## EXCERPTED DATA
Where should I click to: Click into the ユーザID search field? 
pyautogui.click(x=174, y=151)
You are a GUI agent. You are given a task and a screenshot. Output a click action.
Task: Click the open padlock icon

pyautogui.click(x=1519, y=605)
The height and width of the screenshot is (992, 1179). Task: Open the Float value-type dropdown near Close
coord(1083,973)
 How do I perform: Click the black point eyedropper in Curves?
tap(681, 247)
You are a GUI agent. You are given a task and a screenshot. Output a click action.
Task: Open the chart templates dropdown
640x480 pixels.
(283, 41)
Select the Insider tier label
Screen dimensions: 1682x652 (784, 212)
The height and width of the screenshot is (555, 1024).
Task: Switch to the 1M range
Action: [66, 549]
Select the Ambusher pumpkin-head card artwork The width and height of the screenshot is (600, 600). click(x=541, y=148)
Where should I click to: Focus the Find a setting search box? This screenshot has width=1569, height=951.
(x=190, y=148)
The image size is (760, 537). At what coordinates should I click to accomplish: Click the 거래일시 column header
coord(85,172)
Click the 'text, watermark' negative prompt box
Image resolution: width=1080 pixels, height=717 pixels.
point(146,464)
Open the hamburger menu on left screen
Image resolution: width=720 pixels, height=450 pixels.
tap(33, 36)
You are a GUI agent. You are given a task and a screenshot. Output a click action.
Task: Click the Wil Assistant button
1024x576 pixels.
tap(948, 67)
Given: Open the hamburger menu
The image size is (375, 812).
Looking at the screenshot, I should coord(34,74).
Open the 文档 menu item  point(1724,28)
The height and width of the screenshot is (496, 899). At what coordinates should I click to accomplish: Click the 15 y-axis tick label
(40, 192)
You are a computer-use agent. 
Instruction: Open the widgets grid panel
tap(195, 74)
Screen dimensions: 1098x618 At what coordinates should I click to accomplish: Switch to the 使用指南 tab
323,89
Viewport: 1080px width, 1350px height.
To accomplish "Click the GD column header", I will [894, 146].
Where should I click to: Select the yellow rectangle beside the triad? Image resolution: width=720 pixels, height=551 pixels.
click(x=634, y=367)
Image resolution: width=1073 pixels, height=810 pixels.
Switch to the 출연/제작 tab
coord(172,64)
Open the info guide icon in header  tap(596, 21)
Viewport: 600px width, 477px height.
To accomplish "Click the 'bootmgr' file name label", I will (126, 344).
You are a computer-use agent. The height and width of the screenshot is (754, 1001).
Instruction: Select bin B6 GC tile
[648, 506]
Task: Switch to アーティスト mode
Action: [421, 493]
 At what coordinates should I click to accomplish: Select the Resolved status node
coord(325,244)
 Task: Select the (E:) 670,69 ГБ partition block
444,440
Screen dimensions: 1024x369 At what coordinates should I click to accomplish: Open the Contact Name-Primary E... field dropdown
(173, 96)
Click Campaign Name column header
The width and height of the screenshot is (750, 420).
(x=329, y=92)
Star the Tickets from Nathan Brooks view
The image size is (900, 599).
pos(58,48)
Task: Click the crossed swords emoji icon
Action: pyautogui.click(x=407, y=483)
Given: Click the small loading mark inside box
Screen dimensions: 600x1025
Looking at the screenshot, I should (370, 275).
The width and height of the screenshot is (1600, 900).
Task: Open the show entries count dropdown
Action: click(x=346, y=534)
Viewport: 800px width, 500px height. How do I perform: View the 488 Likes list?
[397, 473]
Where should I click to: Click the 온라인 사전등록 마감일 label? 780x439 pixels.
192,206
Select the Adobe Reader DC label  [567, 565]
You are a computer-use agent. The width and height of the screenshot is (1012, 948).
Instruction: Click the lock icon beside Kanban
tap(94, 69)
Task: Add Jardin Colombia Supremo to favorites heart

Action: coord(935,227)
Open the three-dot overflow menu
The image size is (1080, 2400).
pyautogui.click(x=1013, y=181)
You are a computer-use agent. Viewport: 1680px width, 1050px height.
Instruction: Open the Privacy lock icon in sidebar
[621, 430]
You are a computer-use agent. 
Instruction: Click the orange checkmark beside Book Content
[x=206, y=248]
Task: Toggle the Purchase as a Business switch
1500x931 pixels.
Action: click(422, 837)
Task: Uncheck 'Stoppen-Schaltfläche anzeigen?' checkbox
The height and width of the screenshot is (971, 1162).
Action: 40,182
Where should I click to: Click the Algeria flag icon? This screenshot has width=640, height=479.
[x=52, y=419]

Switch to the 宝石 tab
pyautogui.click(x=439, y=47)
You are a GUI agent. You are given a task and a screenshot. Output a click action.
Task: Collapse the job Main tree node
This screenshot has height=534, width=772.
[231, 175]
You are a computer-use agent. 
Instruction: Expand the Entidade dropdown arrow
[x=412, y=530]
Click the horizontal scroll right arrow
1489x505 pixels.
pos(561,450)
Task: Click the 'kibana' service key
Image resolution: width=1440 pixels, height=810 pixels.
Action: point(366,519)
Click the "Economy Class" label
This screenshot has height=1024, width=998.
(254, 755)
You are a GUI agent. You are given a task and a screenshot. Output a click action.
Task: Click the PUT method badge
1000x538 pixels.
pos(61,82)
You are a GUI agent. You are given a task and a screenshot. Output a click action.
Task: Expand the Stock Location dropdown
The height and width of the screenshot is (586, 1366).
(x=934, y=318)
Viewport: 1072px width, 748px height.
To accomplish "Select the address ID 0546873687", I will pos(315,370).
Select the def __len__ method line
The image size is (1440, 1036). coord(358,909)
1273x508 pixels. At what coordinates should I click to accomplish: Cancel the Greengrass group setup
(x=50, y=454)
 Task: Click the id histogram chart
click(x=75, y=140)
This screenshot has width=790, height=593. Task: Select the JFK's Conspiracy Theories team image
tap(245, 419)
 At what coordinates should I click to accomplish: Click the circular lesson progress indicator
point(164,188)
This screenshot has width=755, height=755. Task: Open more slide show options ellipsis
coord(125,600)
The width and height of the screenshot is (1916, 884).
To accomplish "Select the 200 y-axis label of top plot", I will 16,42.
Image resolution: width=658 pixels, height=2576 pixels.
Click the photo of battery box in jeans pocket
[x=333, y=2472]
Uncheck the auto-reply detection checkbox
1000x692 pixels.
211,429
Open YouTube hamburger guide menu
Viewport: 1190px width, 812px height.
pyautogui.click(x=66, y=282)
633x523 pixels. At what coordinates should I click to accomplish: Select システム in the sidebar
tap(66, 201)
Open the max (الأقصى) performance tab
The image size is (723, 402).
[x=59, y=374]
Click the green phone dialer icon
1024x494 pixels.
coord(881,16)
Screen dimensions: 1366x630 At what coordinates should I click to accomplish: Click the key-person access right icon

## EXERCISE PROMPT
Reprint the whole listing above exactly.

## REPLY
Where should I click to: Click into the ユーザID search field? 
pyautogui.click(x=174, y=151)
You are a GUI agent. You are given a task and a screenshot. Output a click action.
Task: Click the open padlock icon

pyautogui.click(x=1519, y=605)
The height and width of the screenshot is (992, 1179). Task: Open the Float value-type dropdown near Close
coord(1083,973)
 How do I perform: Click the black point eyedropper in Curves?
tap(681, 247)
You are a GUI agent. You are given a task and a screenshot. Output a click action.
Task: Open the chart templates dropdown
640x480 pixels.
(283, 41)
Select the Insider tier label
Screen dimensions: 1682x652 (784, 212)
The height and width of the screenshot is (555, 1024).
Task: Switch to the 1M range
Action: [66, 549]
Select the Ambusher pumpkin-head card artwork The width and height of the screenshot is (600, 600). click(x=541, y=148)
Where should I click to: Focus the Find a setting search box? This screenshot has width=1569, height=951.
(x=190, y=148)
The image size is (760, 537). At what coordinates should I click to accomplish: Click the 거래일시 column header
coord(85,172)
Click the 'text, watermark' negative prompt box
Image resolution: width=1080 pixels, height=717 pixels.
point(146,464)
Open the hamburger menu on left screen
Image resolution: width=720 pixels, height=450 pixels.
tap(33, 36)
You are a GUI agent. You are given a task and a screenshot. Output a click action.
Task: Click the Wil Assistant button
1024x576 pixels.
tap(948, 67)
Given: Open the hamburger menu
The image size is (375, 812).
Looking at the screenshot, I should coord(34,74).
Open the 文档 menu item  point(1724,28)
The height and width of the screenshot is (496, 899). At what coordinates should I click to accomplish: Click the 15 y-axis tick label
(40, 192)
You are a computer-use agent. 
Instruction: Open the widgets grid panel
tap(195, 74)
Screen dimensions: 1098x618 At what coordinates should I click to accomplish: Switch to the 使用指南 tab
323,89
Viewport: 1080px width, 1350px height.
To accomplish "Click the GD column header", I will [894, 146].
Where should I click to: Select the yellow rectangle beside the triad? Image resolution: width=720 pixels, height=551 pixels.
click(x=634, y=367)
Image resolution: width=1073 pixels, height=810 pixels.
Switch to the 출연/제작 tab
coord(172,64)
Open the info guide icon in header  tap(596, 21)
Viewport: 600px width, 477px height.
To accomplish "Click the 'bootmgr' file name label", I will (126, 344).
You are a computer-use agent. The height and width of the screenshot is (754, 1001).
Instruction: Select bin B6 GC tile
[648, 506]
Task: Switch to アーティスト mode
Action: [421, 493]
 At what coordinates should I click to accomplish: Select the Resolved status node
coord(325,244)
 Task: Select the (E:) 670,69 ГБ partition block
444,440
Screen dimensions: 1024x369 At what coordinates should I click to accomplish: Open the Contact Name-Primary E... field dropdown
(173, 96)
Click Campaign Name column header
The width and height of the screenshot is (750, 420).
(x=329, y=92)
Star the Tickets from Nathan Brooks view
The image size is (900, 599).
pos(58,48)
Task: Click the crossed swords emoji icon
Action: pyautogui.click(x=407, y=483)
Given: Click the small loading mark inside box
Screen dimensions: 600x1025
Looking at the screenshot, I should (370, 275).
The width and height of the screenshot is (1600, 900).
Task: Open the show entries count dropdown
Action: click(x=346, y=534)
Viewport: 800px width, 500px height. How do I perform: View the 488 Likes list?
[397, 473]
Where should I click to: Click the 온라인 사전등록 마감일 label? 780x439 pixels.
192,206
Select the Adobe Reader DC label  [567, 565]
You are a computer-use agent. The width and height of the screenshot is (1012, 948).
Instruction: Click the lock icon beside Kanban
tap(94, 69)
Task: Add Jardin Colombia Supremo to favorites heart

Action: coord(935,227)
Open the three-dot overflow menu
The image size is (1080, 2400).
pyautogui.click(x=1013, y=181)
You are a computer-use agent. Viewport: 1680px width, 1050px height.
Instruction: Open the Privacy lock icon in sidebar
[621, 430]
You are a computer-use agent. 
Instruction: Click the orange checkmark beside Book Content
[x=206, y=248]
Task: Toggle the Purchase as a Business switch
1500x931 pixels.
Action: click(422, 837)
Task: Uncheck 'Stoppen-Schaltfläche anzeigen?' checkbox
The height and width of the screenshot is (971, 1162).
Action: 40,182
Where should I click to: Click the Algeria flag icon? This screenshot has width=640, height=479.
[x=52, y=419]

Switch to the 宝石 tab
pyautogui.click(x=439, y=47)
You are a GUI agent. You are given a task and a screenshot. Output a click action.
Task: Collapse the job Main tree node
This screenshot has height=534, width=772.
[231, 175]
You are a computer-use agent. 
Instruction: Expand the Entidade dropdown arrow
[x=412, y=530]
Click the horizontal scroll right arrow
1489x505 pixels.
pos(561,450)
Task: Click the 'kibana' service key
Image resolution: width=1440 pixels, height=810 pixels.
Action: point(366,519)
Click the "Economy Class" label
This screenshot has height=1024, width=998.
(254, 755)
You are a GUI agent. You are given a task and a screenshot. Output a click action.
Task: Click the PUT method badge
1000x538 pixels.
pos(61,82)
You are a GUI agent. You are given a task and a screenshot. Output a click action.
Task: Expand the Stock Location dropdown
The height and width of the screenshot is (586, 1366).
(x=934, y=318)
Viewport: 1072px width, 748px height.
To accomplish "Select the address ID 0546873687", I will pos(315,370).
Select the def __len__ method line
The image size is (1440, 1036). coord(358,909)
1273x508 pixels. At what coordinates should I click to accomplish: Cancel the Greengrass group setup
(x=50, y=454)
 Task: Click the id histogram chart
click(x=75, y=140)
This screenshot has width=790, height=593. Task: Select the JFK's Conspiracy Theories team image
tap(245, 419)
 At what coordinates should I click to accomplish: Click the circular lesson progress indicator
point(164,188)
This screenshot has width=755, height=755. Task: Open more slide show options ellipsis
coord(125,600)
The width and height of the screenshot is (1916, 884).
To accomplish "Select the 200 y-axis label of top plot", I will 16,42.
Image resolution: width=658 pixels, height=2576 pixels.
Click the photo of battery box in jeans pocket
[x=333, y=2472]
Uncheck the auto-reply detection checkbox
1000x692 pixels.
211,429
Open YouTube hamburger guide menu
Viewport: 1190px width, 812px height.
pyautogui.click(x=66, y=282)
633x523 pixels. At what coordinates should I click to accomplish: Select システム in the sidebar
tap(66, 201)
Open the max (الأقصى) performance tab
The image size is (723, 402).
[x=59, y=374]
Click the green phone dialer icon
1024x494 pixels.
coord(881,16)
Screen dimensions: 1366x630 At what coordinates should I click to accomplish: Click the key-person access right icon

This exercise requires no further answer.